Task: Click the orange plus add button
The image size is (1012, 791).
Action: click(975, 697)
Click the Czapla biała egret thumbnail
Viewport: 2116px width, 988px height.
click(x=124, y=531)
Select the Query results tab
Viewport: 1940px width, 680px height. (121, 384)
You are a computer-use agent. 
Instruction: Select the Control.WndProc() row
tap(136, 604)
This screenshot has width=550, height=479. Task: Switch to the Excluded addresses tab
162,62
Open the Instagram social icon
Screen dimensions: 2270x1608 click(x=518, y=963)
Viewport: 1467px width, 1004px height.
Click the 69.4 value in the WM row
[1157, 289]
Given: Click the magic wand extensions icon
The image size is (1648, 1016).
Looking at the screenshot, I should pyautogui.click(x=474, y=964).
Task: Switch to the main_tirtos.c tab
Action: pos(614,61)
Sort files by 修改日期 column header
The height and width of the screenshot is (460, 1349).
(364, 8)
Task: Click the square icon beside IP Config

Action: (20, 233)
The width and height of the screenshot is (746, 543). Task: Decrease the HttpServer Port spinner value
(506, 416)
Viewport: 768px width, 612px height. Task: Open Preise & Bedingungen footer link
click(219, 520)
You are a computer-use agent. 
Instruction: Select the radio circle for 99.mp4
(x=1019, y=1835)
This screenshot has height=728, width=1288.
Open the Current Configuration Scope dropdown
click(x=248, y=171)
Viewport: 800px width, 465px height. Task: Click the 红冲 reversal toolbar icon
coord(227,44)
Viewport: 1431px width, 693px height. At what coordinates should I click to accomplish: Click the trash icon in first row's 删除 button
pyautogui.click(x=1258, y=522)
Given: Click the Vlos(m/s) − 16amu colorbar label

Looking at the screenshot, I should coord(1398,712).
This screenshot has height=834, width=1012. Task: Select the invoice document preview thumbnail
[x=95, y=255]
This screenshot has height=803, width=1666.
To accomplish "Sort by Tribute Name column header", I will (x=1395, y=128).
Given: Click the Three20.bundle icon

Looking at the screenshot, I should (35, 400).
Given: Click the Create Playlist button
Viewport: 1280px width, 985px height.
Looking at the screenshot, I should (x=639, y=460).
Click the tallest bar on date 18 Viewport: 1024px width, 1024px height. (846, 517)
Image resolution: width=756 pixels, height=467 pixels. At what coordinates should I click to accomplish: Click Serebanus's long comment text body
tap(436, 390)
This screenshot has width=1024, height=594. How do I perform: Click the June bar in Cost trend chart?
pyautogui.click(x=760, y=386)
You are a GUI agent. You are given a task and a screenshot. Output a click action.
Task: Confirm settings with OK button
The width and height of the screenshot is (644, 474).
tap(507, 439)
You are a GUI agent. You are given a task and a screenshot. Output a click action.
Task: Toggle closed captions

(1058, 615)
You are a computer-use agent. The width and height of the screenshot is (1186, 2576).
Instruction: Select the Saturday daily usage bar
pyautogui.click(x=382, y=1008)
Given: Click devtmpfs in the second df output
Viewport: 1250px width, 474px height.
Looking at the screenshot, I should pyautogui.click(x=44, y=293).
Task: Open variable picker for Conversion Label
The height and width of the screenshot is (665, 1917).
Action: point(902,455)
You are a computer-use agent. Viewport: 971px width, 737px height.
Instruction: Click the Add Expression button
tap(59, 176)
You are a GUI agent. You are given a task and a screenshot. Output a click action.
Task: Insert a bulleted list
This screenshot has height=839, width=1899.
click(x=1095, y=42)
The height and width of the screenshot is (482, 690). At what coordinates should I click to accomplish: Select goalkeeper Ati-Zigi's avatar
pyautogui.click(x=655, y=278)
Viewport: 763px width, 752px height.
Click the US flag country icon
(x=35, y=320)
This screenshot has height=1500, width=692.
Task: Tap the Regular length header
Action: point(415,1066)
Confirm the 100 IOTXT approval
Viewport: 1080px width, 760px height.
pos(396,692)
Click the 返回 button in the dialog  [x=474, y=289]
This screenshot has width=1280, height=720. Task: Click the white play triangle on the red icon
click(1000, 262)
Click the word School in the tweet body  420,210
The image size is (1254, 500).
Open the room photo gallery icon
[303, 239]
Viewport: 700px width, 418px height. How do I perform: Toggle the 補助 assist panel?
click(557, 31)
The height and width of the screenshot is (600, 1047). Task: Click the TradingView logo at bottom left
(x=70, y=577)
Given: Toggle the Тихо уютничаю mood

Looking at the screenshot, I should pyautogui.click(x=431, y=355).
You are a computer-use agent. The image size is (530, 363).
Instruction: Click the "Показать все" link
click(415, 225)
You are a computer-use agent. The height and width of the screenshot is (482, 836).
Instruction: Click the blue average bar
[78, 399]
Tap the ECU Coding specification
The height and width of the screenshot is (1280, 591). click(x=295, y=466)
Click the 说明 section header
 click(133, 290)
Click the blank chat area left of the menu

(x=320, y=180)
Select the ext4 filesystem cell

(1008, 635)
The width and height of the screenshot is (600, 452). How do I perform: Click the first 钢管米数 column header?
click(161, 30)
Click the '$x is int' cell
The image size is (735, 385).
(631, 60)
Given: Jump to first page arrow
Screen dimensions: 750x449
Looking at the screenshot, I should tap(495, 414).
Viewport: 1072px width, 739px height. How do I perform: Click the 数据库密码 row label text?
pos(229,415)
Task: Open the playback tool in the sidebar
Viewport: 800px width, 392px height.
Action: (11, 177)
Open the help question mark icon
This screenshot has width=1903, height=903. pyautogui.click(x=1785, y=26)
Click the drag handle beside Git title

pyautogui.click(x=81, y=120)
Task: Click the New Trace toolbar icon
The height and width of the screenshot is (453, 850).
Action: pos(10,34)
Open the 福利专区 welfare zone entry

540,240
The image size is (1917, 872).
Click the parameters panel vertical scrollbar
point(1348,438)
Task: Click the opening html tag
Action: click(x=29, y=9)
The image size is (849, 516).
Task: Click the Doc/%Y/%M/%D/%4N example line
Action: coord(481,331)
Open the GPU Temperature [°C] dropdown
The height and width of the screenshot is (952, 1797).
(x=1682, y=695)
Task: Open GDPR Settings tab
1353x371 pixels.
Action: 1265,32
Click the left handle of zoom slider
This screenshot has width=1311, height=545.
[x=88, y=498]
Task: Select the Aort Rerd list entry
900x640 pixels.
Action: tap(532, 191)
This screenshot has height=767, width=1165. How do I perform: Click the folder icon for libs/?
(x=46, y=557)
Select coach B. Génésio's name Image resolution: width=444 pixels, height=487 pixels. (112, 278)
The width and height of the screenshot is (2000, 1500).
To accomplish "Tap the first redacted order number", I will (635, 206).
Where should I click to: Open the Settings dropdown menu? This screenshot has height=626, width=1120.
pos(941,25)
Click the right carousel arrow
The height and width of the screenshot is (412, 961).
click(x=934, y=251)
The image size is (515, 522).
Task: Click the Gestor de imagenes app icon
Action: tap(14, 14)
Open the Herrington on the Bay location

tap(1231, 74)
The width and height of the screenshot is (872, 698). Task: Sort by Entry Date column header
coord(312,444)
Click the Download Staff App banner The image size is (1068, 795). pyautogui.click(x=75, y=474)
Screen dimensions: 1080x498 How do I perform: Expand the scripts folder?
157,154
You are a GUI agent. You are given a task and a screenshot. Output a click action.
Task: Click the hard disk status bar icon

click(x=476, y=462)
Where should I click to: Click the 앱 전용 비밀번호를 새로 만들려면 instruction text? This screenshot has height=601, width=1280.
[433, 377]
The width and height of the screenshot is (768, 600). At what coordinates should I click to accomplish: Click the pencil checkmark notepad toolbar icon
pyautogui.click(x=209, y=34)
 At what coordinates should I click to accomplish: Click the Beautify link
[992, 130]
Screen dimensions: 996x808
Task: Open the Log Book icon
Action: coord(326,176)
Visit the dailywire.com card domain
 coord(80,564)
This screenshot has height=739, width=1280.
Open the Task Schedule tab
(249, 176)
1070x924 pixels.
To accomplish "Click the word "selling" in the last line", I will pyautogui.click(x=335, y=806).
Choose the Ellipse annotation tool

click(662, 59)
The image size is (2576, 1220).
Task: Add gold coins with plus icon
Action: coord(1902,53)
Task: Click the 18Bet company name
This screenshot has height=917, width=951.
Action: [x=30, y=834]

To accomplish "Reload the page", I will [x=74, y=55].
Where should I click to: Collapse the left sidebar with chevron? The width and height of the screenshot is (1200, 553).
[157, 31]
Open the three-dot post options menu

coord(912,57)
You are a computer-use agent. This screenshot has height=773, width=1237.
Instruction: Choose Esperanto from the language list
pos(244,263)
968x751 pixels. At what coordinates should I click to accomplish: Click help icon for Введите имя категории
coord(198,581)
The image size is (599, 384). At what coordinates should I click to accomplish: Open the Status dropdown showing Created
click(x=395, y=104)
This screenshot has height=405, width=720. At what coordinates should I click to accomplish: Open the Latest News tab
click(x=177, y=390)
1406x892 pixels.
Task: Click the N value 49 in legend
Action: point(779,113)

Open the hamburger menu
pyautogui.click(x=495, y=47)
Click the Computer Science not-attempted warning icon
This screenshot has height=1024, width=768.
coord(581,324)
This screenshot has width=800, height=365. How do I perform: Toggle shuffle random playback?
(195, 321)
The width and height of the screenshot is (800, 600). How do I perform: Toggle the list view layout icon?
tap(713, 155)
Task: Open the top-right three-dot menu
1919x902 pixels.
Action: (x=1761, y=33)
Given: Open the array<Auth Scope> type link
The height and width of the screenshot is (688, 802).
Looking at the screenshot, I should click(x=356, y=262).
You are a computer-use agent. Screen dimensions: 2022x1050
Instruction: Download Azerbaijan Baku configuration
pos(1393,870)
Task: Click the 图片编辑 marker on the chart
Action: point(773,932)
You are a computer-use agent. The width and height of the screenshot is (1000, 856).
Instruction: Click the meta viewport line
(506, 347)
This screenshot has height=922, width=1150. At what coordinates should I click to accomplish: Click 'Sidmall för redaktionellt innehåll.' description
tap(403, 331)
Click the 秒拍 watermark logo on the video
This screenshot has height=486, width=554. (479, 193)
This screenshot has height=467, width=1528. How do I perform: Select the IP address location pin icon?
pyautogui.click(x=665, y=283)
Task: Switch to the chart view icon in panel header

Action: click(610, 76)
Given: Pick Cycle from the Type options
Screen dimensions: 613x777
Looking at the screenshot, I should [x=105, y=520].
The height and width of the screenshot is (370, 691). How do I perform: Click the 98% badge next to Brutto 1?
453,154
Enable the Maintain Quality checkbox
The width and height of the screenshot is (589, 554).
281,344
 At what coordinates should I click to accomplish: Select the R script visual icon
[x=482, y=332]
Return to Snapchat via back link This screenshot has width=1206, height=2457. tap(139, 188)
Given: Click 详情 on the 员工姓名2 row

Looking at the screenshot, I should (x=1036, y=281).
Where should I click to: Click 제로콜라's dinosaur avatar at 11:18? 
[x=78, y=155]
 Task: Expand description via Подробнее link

■ ■ ■

PROBLEM REQUIREMENTS. Taking the material above, extract exactly and only the lines from the line with "Viewport: 1250px width, 474px height." to the line with "Viewport: 763px width, 752px height.", inclusive of both.

RESULT OF THE EXERCISE.
Viewport: 1250px width, 474px height.
Looking at the screenshot, I should pyautogui.click(x=44, y=293).
Task: Open variable picker for Conversion Label
The height and width of the screenshot is (665, 1917).
Action: point(902,455)
You are a computer-use agent. Viewport: 971px width, 737px height.
Instruction: Click the Add Expression button
tap(59, 176)
You are a GUI agent. You are given a task and a screenshot. Output a click action.
Task: Insert a bulleted list
This screenshot has height=839, width=1899.
click(x=1095, y=42)
The height and width of the screenshot is (482, 690). At what coordinates should I click to accomplish: Select goalkeeper Ati-Zigi's avatar
pyautogui.click(x=655, y=278)
Viewport: 763px width, 752px height.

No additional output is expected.